Роман Борисович больше фыркал в ладони, чем мылся, – противно такое бритое, колючее мыть… Ворча, сел на постель, чтобы надели портки. Мишка подал блюдце с мелом и чистую тряпочку.

– Это еще что?! – крикнул Роман Борисович.

– Зубы чистить.

– Не буду!

– Воля ваша… Как царь-государь говорил надысь зубы чистить, – боярыня велела каждое утро подавать.

– Кину в морду блюдцем… Разговорчив стал…

– Воля ваша.

Одевшись, Роман Борисович подвигал телом, – жмет, тесно, жестко… Зачем? Но велено строго, – дворянам всем быть на службе в немецком платье, при алонжевом парике. Терпи! Снял с гвоздя парик (неизвестно – какой бабы волосы), с отвращением наложил. Мишку (полез было поправить круто завитые космы) ударил по руке. Вышел в сени, где трещала печь. Снизу, из поварни (куда уходила крутая лестница), несло горьким, паленым.

– Мишка, откуда вонища?

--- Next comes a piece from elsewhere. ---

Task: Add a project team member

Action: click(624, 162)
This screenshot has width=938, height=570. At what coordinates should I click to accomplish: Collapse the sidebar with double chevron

Опять кофей варят?

– Царь-государь приказал боярыне и боярышням с утра кофей пить, так и варим…

– Знаю… Не скаль зубы.

– Воля ваша…

Мишка открыл обитую сукном дверцу в крестовую палату. Роман Борисович, достойно крестясь, подошел к аналою. На бархате раскрыт закапанный воском часослов. Снял нагар со свечечки. Вздел круглые железные очки. Лизнул палец, перевернул страницу и задумался, глядя в угол, где едва поблескивали оклады на иконах: горел один только зеленый огонек перед Николаем-чудотворцем…

Было отчего задуматься… Ведь так если дальше пойдет, – всем великим родам, княжеским и дворянским, разорение, а про бесчестье и ругательство говорить не приходится. «Ишь ты, – взялись дворянство искоренять! Искорени… При Иване Грозном пробовали так-то – разорять княженецкие фамилии. Получилась гиль, смута. И ныне будет гиль. Становой хребет государству – мы… Разори нас, – и государства нет, жить незачем. Холопами, что ли, царь, будешь управлять? Чепуха! Молод еще, слаб разумом, да и тот, видно, на Кукуе пропил…»

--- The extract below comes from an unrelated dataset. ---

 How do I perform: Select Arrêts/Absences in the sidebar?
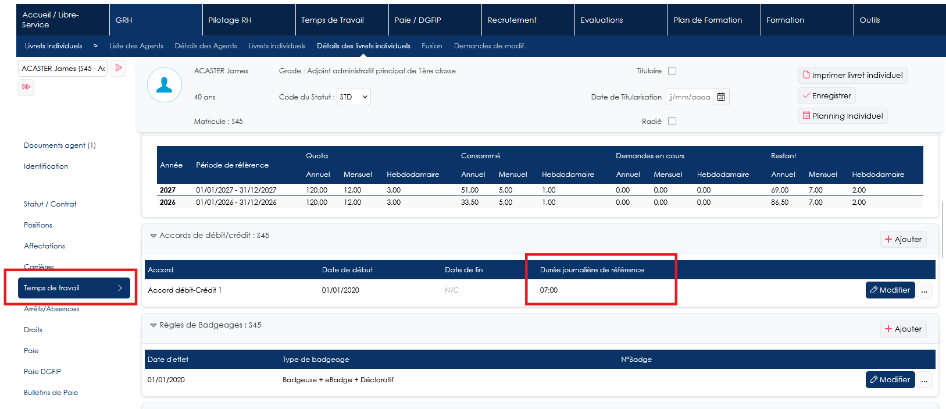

Роман Борисович поправил очки, начал читать – гнусливо, по чину. Но мысли гуляли мимо строчек…

«Дворни пятьдесят душ взяли в солдаты… Пятьсот рублев взяли на воронежский флот… В воронежской вотчине хлеб за гроши взяли в казну, – все амбары вычистили. Пшеницы было за три года урожая, – ждал, когда цену дадут… (От резкой досады горько стало во рту.) Теперь слышно – у монастырей вотчины будут отбирать, все доходы брать в казну… Солонины велено заготовить десять бочек. Ах, боже мой, солонина-то им зачем?»

Читал. За слюдяным, в свинцовой раме, окошечком зеленело утро. Мишка у двери бил поклоны.

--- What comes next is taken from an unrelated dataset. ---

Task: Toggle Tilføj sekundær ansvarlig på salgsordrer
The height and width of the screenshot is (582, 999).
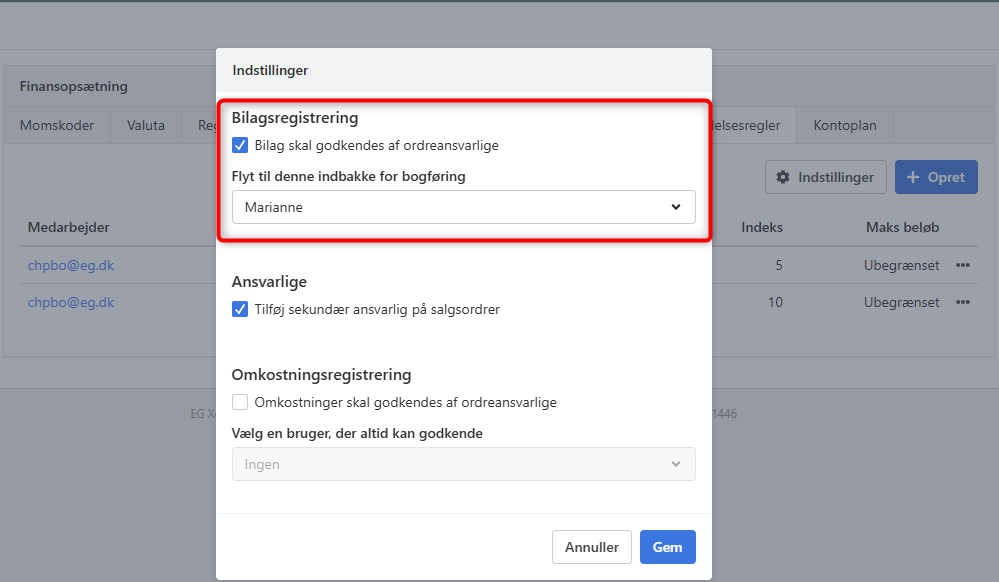Action: coord(239,309)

«На масленой бесчестили великие фамилии!.. По триста человек ряженых налетало, – в полночь, а то и позднее. Страх-то какой! Рожи сажей вымазаны. Пьяные. Не разберешь, где тут и царь. Сожрут, напьются, наблюют, дворовым девкам подолы обдерут… Кричат козлами, петухами, птицами».

Роман Борисович переступил с ноги на ногу, – вспомнил, как в последний день его, напоивши вином до изумления, спустив штаны, посадили в лукошко с яйцами… И не смешно вовсе… Жена видела, Мишка видел… «Ох, господи! Зачем? К чему это?»

Роман Борисович с натугой размышлял: в чем же причина бедствию? За грехи, что ли? В Москве шепчут, – в мир-де пришел льстец. Католики и лютеране – его слуги, иноземные товары – все с печатью антихристовою. Настал-де конец света.

Искривясь красноватым лицом на огонек свечечки, Роман Борисович сомневался. «Невероятно… Господь не допустит пропасть русскому дворянству. Обождать да потерпеть. Эх-хе-хе…»

Усердно помолясь, сел под сводом у окна за столик, покрытый ковром. Разогнув немалой толщины тетрадь, где было записано все касательно – кому дано в долг, с кого взыскано, с какой деревеньки взято деньгами, или хлебом, или запасами, – медленно перелистывал страницы, шевелил обритыми губами.